I don’t like this side of him. How sad he is. I want to erase his pain. Swallow it all myself so he doesn’t have to feel it anymore, but I know that’s not possible. I’m hurting too, and for the first time in my life, I’m realizing that’s okay.
“Why the contract?”
He finally meets my gaze head-on, those icy blue eyes boring into my soul.
“Because I knew there was no way you’d let me love you if you knew who I really was.”
“You’re a good person, Levi. One who had horrible things happen to him.
I’ll never fault you for the things you did to protect your family.
I wasn’t lying when I said I fell for you.
Hard.” I shrug, giving him the most unhappy half-smile to ever exist. “I still am.” I shake my head. “Even if I know I shouldn’t be.”
“Ava—”
Levi is cut off by the shuffling of feet when Nolan Marks steps into the room, his eyes raking over me in the bed.
My heart catches in my throat at the little stuffed dog in his hand. Like I’m a child. I suppose, in his eyes, I still am. When he left, I was only four years old.
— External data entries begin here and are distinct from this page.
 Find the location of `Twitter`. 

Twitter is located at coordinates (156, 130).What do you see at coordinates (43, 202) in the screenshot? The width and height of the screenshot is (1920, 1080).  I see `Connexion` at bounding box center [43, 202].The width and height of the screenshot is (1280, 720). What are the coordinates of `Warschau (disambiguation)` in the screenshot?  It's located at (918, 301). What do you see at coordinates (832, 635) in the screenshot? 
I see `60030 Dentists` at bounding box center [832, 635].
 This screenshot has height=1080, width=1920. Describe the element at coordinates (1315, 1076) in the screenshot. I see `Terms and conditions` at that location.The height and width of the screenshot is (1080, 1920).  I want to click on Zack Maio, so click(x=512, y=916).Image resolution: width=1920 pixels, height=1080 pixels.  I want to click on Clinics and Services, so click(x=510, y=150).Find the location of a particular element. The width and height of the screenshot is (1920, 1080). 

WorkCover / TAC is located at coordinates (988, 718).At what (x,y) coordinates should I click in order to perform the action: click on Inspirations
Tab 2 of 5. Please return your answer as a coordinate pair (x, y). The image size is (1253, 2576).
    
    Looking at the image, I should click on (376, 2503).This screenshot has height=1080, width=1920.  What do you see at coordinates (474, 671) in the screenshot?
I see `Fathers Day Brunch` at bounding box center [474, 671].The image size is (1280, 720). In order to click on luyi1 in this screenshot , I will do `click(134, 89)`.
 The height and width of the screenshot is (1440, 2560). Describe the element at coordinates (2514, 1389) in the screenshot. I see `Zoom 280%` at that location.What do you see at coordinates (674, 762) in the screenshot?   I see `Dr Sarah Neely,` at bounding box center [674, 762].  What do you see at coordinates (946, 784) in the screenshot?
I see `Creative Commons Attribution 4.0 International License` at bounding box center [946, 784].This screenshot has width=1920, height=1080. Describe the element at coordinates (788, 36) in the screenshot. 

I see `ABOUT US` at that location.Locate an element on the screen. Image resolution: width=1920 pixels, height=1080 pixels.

“You’re awake,” he says distantly, and my throat swells. I’m not sure if it’s from being asleep so long or the pain radiating through my chest.
“You’re my father,” I say quietly.
He looks both guilty and ashamed. I don’t understand. Why leave if you’re going to feel bad about it?
“I am.”
“Why are you here?”
Surprise crosses his face before he accepts what I’ve said.
It’s funny . . . his eyes. They’re nearly the same shade of green as mine. That’s the only similarity that I can see, and yet, looking at him, I know.
“I shouldn’t be,” he admits finally.
“But . . .” I finish for him.
“But I am still your father. By blood. There was a time when that wouldn’t mean much to me, but now . . .”
“Why did you leave?”
He winces, refusing to meet my eyes.